TOON for LLM Prompts: Best Practices

Optimizing AI prompts with Token-Oriented Object Notation for maximum efficiency

Published: January 2025 • 11 min read

If you've ever run into the 128K token limit on GPT-4 Turbo right when you needed to include "just one more document" in your RAG system, you know the pain. TOON format was built for exactly this scenario—getting more data into your LLM prompts without hitting limits or blowing your budget.

Whether you're building chatbots, RAG systems, or AI analytics dashboards, these practical tips will help you get the most out of TOON's 50% token savings. Need the technical details? Check out ourTOON Format Specification.

Why Token Efficiency Matters for LLMs

Understanding the impact of token count on LLM applications:

1. Direct Cost Reduction

LLM APIs charge per token. GPT-4 costs $0.01 per 1,000 input tokens. A prompt using 2,000 tokens (JSON) vs 1,000 tokens (TOON) saves $0.01 per request - $10 per 1,000 requests, or $10,000 per million requests.

For production applications making thousands of daily API calls, token efficiency translates to substantial monthly savings.

2. Context Window Maximization

LLMs have fixed context windows (8K, 32K, 128K tokens). With TOON's 50% reduction, you can:

  • • Include 2x more data in the same context window
  • • Provide more examples for few-shot learning
  • • Add more retrieved documents for RAG systems
  • • Maintain longer conversation histories in chatbots

3. Improved Response Time

LLMs process tokens sequentially. Fewer input tokens mean faster time-to-first-token and overall response times. This improves user experience in real-time applications like chatbots and interactive AI assistants.

4. Better Output Quality

When you fit more relevant context within token limits, LLMs generate more accurate and comprehensive responses. More context = better understanding = higher quality outputs.

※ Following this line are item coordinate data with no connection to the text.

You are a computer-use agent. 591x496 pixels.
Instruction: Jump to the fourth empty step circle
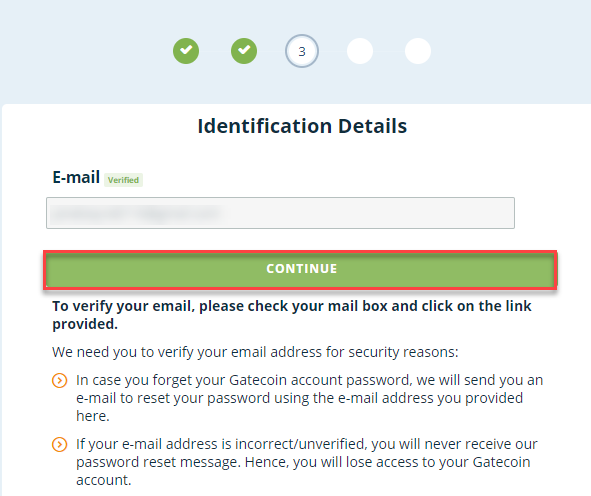click(x=360, y=51)
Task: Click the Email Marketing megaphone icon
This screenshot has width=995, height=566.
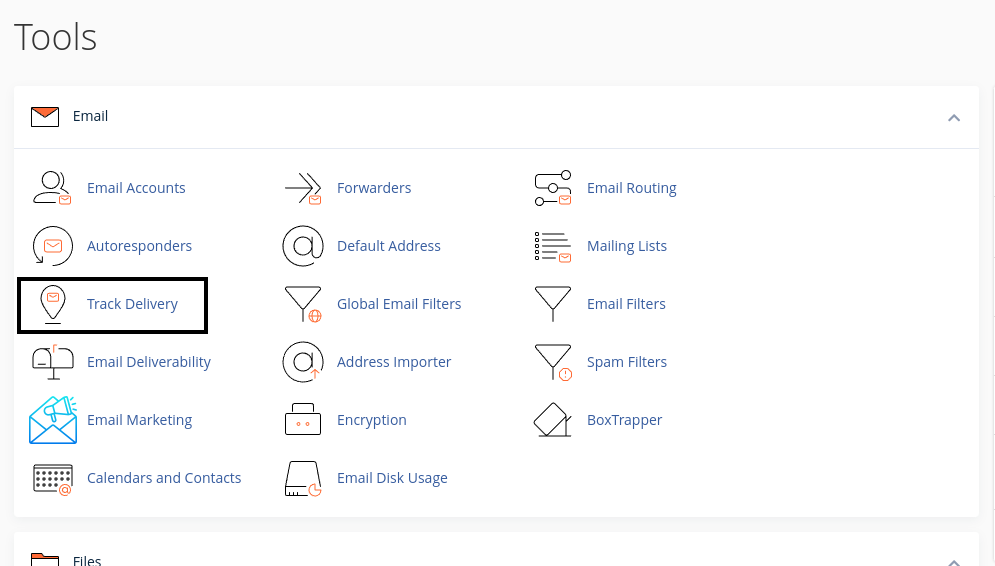Action: click(x=52, y=420)
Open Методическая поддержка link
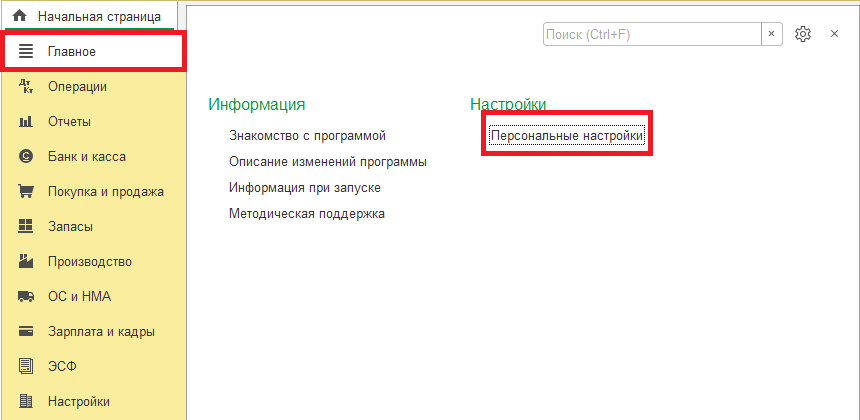This screenshot has height=420, width=860. tap(306, 213)
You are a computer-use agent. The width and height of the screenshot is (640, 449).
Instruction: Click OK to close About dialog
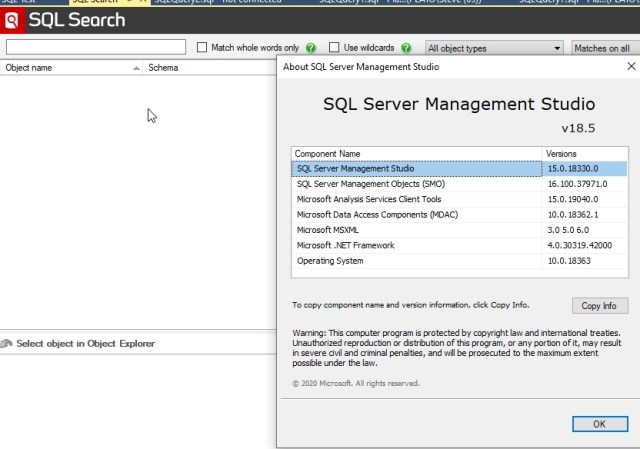[x=598, y=424]
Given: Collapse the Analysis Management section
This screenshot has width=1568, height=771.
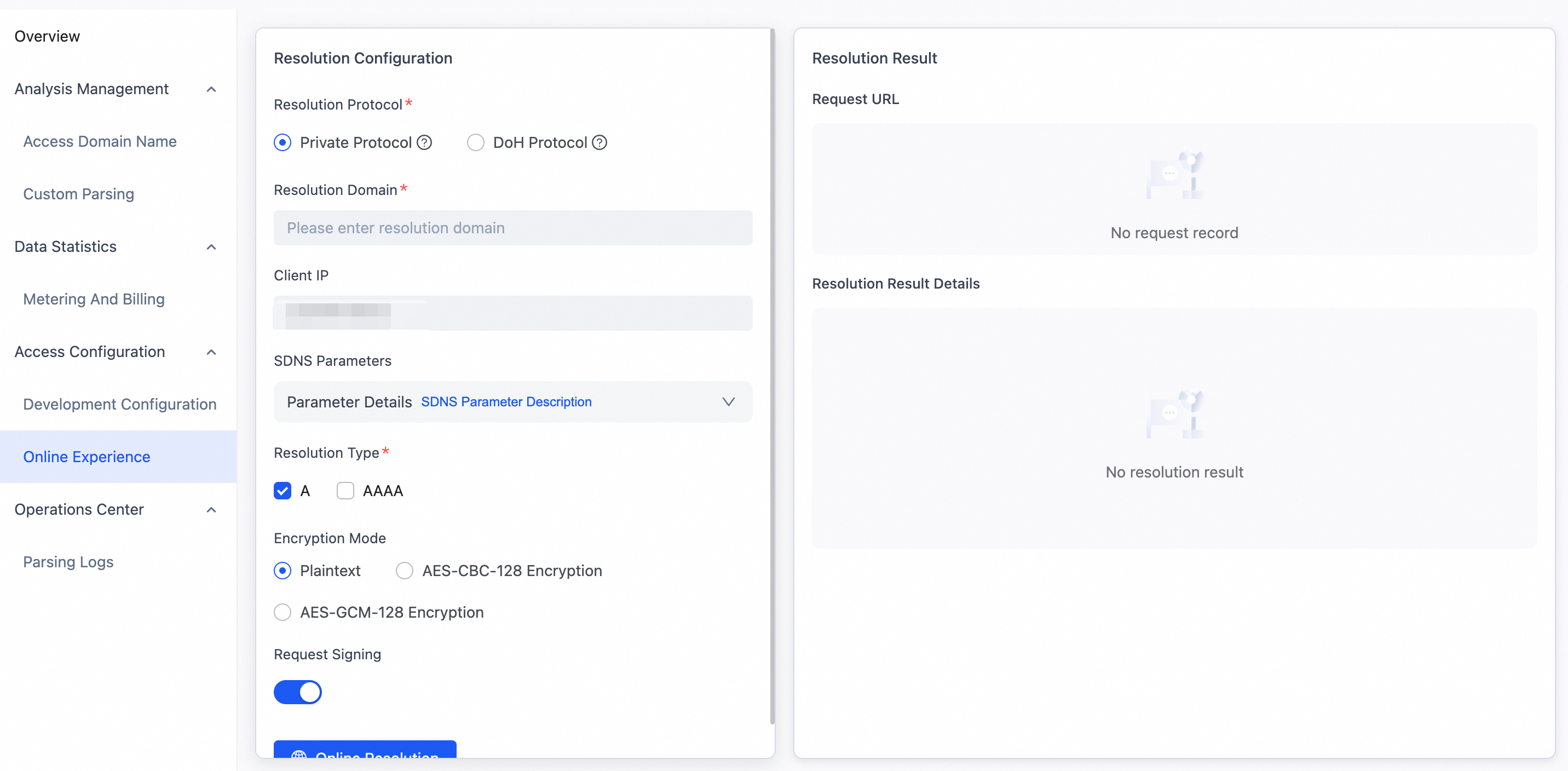Looking at the screenshot, I should pyautogui.click(x=211, y=89).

Best Practices for Data Representation

Use Structured Arrays for Tabular Data

Tabular data (customer lists, transaction logs, analytics) sees the biggest token savings with TOON:

❌ Inefficient JSON (152 tokens)

{
  "customers": [
    {"id": 1, "name": "Sarah", "mrr": 299, "churn_risk": "low"},
    {"id": 2, "name": "Michael", "mrr": 999, "churn_risk": "medium"},
    {"id": 3, "name": "Jennifer", "mrr": 99, "churn_risk": "high"}
  ]
}

✅ Efficient TOON (76 tokens - 50% savings!)

customers[3]{id,name,mrr,churn_risk}:
  1,Sarah,299,low
  2,Michael,999,medium
  3,Jennifer,99,high

Optimize Field Names

Since TOON declares field names only once, slightly longer descriptive names don't significantly impact token count:

# Good: Descriptive field names
customers[3]{customer_id,full_name,monthly_revenue,churn_risk_score}:
  1,Sarah Mitchell,299,0.15
  2,Michael Chen,999,0.45
  3,Jennifer Kumar,99,0.82

The LLM benefits from clear field names when processing the data. The small increase in header token count is offset by improved comprehension and more accurate responses.

Add Contextual Comments

TOON supports comments. Use them to provide context that helps the LLM understand your data:

# Customer churn analysis for Q4 2024
# churn_risk_score: 0.0-0.3 (low), 0.3-0.7 (medium), 0.7-1.0 (high)
customers[3]{id,name,mrr,churn_risk_score}:
  1,Sarah Mitchell,299,0.15
  2,Michael Chen,999,0.45
  3,Jennifer Kumar,99,0.82

Comments are minimal token overhead but significantly improve LLM comprehension of data semantics.

Prompt Engineering Strategies

Structure Your Prompts

Organize prompts with clear sections using TOON's hierarchical structure:

# Customer Analysis Request

instruction: "Identify customers at high churn risk and suggest retention strategies"

customer_data[5]{id,name,mrr,tenure_months,support_tickets,churn_score}:
  1,Sarah Mitchell,299,24,2,0.15
  2,Michael Chen,999,36,1,0.45
  3,Jennifer Kumar,99,6,8,0.82
  4,David Park,299,18,3,0.35
  5,Emma Wilson,99,3,12,0.89

analysis_criteria:
  high_risk_threshold: 0.7
  focus_metrics: "support_tickets, tenure_months, mrr"
  output_format: "markdown table with recommendations"

This structure gives the LLM clear context, organized data, and explicit instructions - all in a token-efficient format.

Few-Shot Learning with TOON

Provide examples efficiently using TOON's compact format:

task: "Classify customer sentiment from support tickets"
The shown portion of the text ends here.